Set out the lines as a Markdown table with a Row column for the number and a Line column for the text, leaving out any blank lines. Start at the line that contains "proceeding [231, 270]" and stop after the last line.

#### Material ####

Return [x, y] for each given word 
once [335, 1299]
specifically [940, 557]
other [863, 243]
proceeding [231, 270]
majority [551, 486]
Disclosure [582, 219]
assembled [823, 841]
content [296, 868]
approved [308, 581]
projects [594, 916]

####

» **Written reply**
| Row | Line |
|---|---|
| 1 | proceeding [231, 270] |
| 2 | majority [551, 486] |
| 3 | Disclosure [582, 219] |
| 4 | assembled [823, 841] |
| 5 | content [296, 868] |
| 6 | approved [308, 581] |
| 7 | projects [594, 916] |